Introduction to Data Science with R

  • Course Title: STAT 200 - Introduction to Data Science with R
  • Institution: San Diego State University (SDSU)
  • Department: Mathematics and Statistics
  • Focus: Relationships between variables, prediction, visualization, and machine learning.

Understanding Prediction

  • Objective of Prediction:

    • To predict unknown or future outcomes (dependent variable y) using data (independent variables x).
    • Example Variables:
    • Age, sex, blood pressure, calories, occurrence of heart attack.
  • Types of Outcomes:

    • Continuous/Numeric Outcomes (e.g., surf height):
    • This task is called regression.
    • Categorical Outcomes (e.g., tumor status):
    • This task is called classification.

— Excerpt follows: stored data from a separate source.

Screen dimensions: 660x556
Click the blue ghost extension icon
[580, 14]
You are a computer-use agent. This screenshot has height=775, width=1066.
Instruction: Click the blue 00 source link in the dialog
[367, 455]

Key Terminology in Machine Learning

  • Predictors (independent variables):

    • Also referred to as features, inputs, covariates, or explanatory variables.
  • Outcome (dependent variable):

    • Often referred to as response, target, label, or class.
  • Supervised Learning:

    • Process of learning to predict outcomes from predictors.
    • In contrast, unsupervised learning involves learning structure without outcomes.

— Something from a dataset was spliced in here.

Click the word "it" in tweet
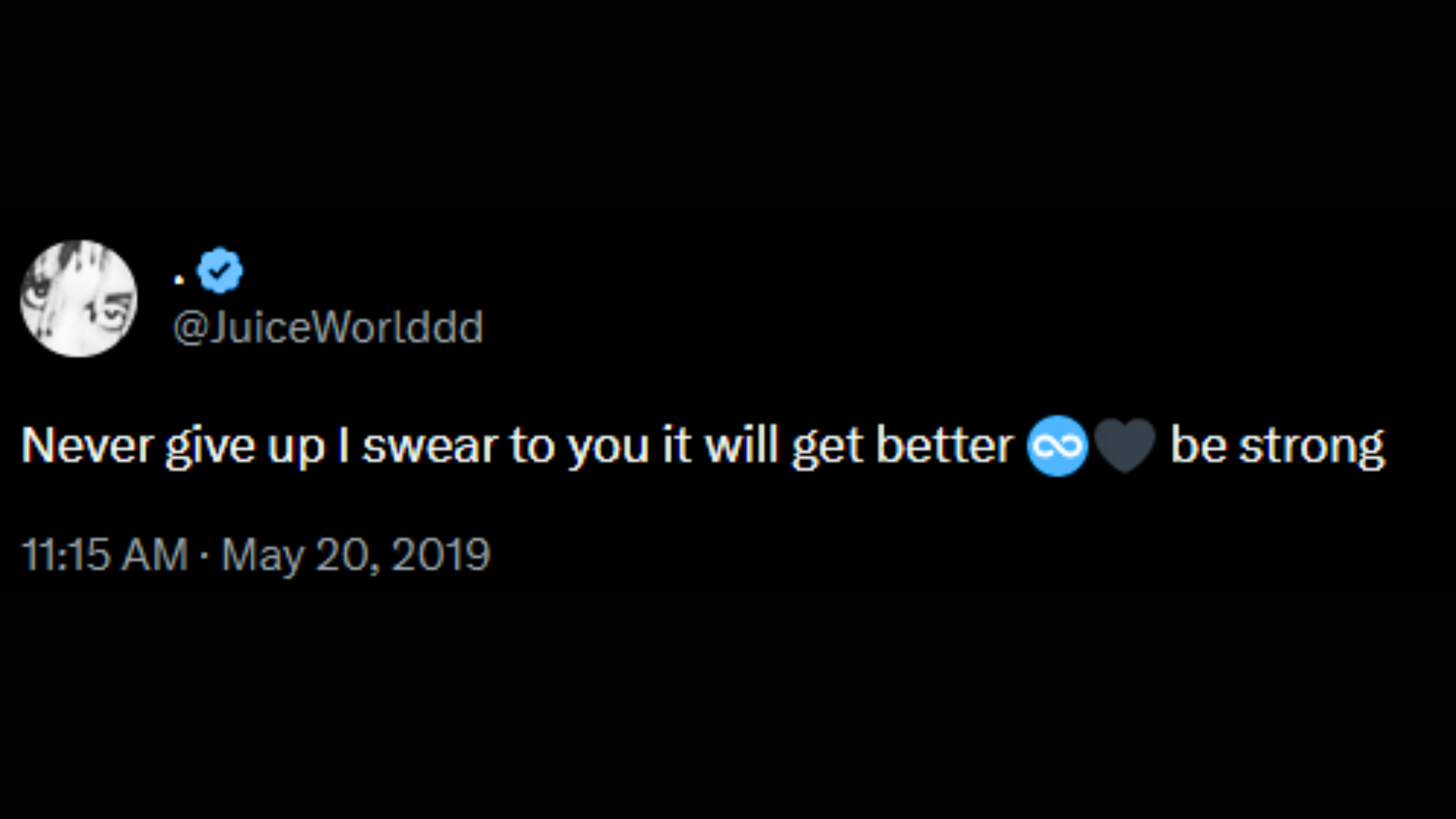The height and width of the screenshot is (819, 1456). tap(676, 446)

Supervised Learning Algorithms

  • Common algorithms include:

    • Multiple/logistic regression
    • Naïve Bayes
    • k-nearest neighbors (KNN)
    • Random forests
    • Support vector machines
    • Neural networks
  • Focus on k-nearest neighbors:

    • Simple but powerful, used for both regression and classification.

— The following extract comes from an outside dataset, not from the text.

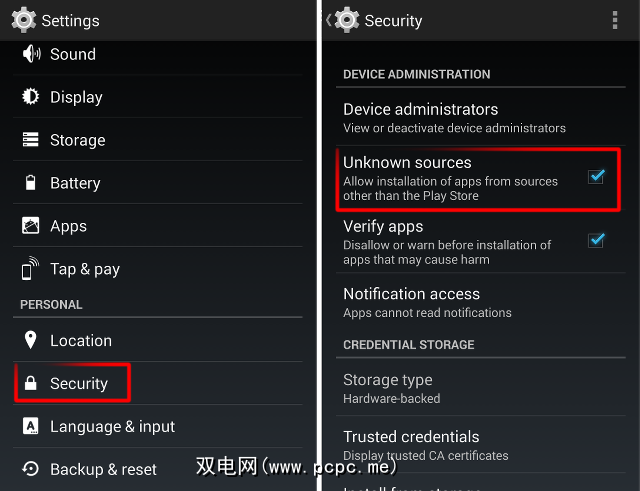Tap the Sound speaker icon

pos(31,54)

k-Nearest Neighbors (KNN) Methodology

  • How k-NN Works:
    • Predicts an outcome based on the outcomes of the K most similar observations.
  • Example:
    • Predicting the species of a flower based on sepal width and length.
    • New flower classified based on its K-nearest neighbors.

Prediction Process:

  • Choosing K:

    • K = 1: Nearest single neighbor.
    • K = 2: Two nearest neighbors.
    • Predictions can vary based on K selection.
    • Aim for the most common label among K neighbors.
  • Training and Testing:

    • Randomly select a proportion of sample data for training (commonly 70%) and the remainder for testing.
    • Classification occurs using the training set; predictions made on the testing set.
    • Measure accuracy of predictions against true labels.
  • Cross-validation:

    • Repeat the testing process for different values of K to determine which K provides the highest accuracy.

Implementation in R

  • KNN can be implemented in statistical software like R, focusing on:
    • Loading necessary packages
    • Preparing dataset
    • Conducting the training-testing split
    • Evaluating model accuracy based on chosen K values.

Conclusion

  • Using KNN allows for effective classification, with accuracy dependent on optimal K selection and proper training-testing methodology.
  • Understanding prediction methodologies is crucial for success in data science.